Taking the opposite visual approach as contemporary Final Fantasy titles, Xenogears placed 2-D sprites on top of simple polygonal environments for a look that was still somewhat evocative of classic 2-D games of previous generations. To better help the player navigate these 3-D towns and dungeons, Square included a rotatable camera and a jump button. The latter added some platforming to the exploration, featured most infamously in Babel Tower, which included a room of about a half-dozen floors of tiny suspended elevators, where a single misstep could mean falling to the bottom to repeat the process. As if that weren't aggravating enough, after every successful landing would be a fixed encounter that you could not escape.

The rest of the game featured random battles, and the already high encounter rate was exacerbated by the fact that battles could trigger while jumping, or even just while rotating the camera. Combat itself was fairly generic turn-based stuff. The distinguishing feature was the "Action Points" system, which allowed characters to take as many actions per turn as their AP permitted. Each party member gained a certain number of AP per round, and you could either spend them immediately on basic attacks, or accumulate them for extended combos for later in the fight. Some of the ideas would be later refined for Chrono Cross and Xenosaga, but, in Xenogears, there was no point to stocking up AP, because all enemies could be defeated more quickly just by blitzing them.

Xenogears also included a second combat system for the giant robot "Gears" that characters could ride into battle, provided that the given arena could accomodate them. This was similar to the on-foot combat, but, instead of combos, the Gears had actual special techniques powered by "Fuel" that could only be replenished manually via the "Charge" command. Although the game would usually automatically switch the party into Gears when appropriate, the player was in some areas allowed to fight with mixed parties of humans and Gears. It was quite funny to have the tiny characters fighting alongside gigantic mechs, but Citan with his sword was actually more effective than almost any Gear, and it was pretty sweet watching him cut down enemy Gears and other giant foes.


I actually played this game at the same time that I was playing through Final Fantasy VIII. The idea of balancing two console JRPGs at the same time now seems absurd to me, but the idea then was that I would alternate between the two, playing the one as a break from the other, so that neither began to feel like a ball-and-chain commitment. I enjoyed the gameplay systems of FFVIII more, but Xenogears was far and away the more engaging story, and, although I spent roughly equal numbers of hours on each, I ended up finishing it well before I completed FFVIII.
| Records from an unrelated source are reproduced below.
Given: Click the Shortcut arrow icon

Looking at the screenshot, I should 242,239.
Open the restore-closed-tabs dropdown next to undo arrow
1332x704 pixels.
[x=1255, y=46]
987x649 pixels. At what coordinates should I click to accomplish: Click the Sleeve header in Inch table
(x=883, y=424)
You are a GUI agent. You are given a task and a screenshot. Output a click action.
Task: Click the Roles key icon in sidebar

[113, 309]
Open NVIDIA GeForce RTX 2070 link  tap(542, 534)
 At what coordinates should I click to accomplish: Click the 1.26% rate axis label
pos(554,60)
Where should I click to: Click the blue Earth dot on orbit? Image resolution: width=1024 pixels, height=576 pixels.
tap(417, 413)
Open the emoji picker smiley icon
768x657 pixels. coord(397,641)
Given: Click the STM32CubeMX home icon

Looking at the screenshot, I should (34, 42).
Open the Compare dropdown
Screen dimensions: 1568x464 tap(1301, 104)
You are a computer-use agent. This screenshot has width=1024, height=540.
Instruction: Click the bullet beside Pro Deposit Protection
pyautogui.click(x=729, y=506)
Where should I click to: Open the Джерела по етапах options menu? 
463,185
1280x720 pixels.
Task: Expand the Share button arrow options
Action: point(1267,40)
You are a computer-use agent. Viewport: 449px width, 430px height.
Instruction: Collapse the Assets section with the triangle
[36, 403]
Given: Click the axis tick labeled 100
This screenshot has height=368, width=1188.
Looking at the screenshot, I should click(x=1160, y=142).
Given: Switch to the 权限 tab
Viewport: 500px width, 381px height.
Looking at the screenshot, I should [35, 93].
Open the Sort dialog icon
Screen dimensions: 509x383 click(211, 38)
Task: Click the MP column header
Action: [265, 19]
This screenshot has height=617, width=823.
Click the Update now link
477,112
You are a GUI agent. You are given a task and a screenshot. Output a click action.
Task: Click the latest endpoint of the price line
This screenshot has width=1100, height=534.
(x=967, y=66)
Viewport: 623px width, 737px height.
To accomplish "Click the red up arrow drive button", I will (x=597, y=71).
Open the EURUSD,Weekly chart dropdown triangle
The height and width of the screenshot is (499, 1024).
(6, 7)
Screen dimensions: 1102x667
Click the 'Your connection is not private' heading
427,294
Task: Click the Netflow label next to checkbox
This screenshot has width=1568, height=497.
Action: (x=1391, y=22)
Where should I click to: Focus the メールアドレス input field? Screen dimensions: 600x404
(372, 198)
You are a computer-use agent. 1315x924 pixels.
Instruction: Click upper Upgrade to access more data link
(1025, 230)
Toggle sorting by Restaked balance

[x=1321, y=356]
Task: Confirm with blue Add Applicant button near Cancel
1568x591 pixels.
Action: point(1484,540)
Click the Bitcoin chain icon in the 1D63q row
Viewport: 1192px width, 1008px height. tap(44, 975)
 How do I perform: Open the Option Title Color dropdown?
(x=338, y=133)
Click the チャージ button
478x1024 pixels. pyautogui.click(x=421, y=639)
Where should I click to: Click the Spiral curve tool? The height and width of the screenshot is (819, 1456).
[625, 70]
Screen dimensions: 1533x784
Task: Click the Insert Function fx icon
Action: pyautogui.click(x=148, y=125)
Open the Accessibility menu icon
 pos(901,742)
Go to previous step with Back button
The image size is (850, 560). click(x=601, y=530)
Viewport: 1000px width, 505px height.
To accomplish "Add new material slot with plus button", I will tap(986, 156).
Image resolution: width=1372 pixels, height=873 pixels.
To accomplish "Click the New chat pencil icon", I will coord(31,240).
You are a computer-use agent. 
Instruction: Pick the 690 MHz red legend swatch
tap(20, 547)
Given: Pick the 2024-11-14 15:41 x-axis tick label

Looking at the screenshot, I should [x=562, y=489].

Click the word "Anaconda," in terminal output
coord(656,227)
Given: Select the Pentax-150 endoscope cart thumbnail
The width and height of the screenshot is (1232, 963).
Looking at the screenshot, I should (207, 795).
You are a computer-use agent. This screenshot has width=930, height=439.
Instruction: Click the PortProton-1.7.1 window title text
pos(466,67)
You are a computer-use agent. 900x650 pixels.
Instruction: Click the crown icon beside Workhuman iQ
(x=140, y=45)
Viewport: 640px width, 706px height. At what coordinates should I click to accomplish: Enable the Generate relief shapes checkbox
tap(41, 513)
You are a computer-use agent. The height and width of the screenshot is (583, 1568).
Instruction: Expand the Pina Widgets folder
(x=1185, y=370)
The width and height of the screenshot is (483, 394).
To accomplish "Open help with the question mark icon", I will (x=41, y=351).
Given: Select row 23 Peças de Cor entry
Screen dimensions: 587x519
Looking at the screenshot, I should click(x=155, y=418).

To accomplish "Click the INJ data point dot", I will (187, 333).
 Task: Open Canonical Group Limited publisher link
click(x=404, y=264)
Though coming from the house of Final Fantasy and Chrono Trigger, Xenogears was not for everybody. Perhaps the most polarizing JRPG ever created, it was easy enough to play, but, for anybody who thought Final Fantasy VII was pompous, Xenogears took it to another level entirely, its heavy-handed, talky story epitomizing what the mainstream now finds tiresome about the entire JRPG genre. It was a flawed game for sure, but its flaws were the result of its creators trying for too much rather than too little. A more disciplined hand may have been called for, but it inspired awe to observe all that Takahashi and his team laid out there. Pretentious but no pretender, it went places thematically that no games had before and, I dare say, reached further than any game since.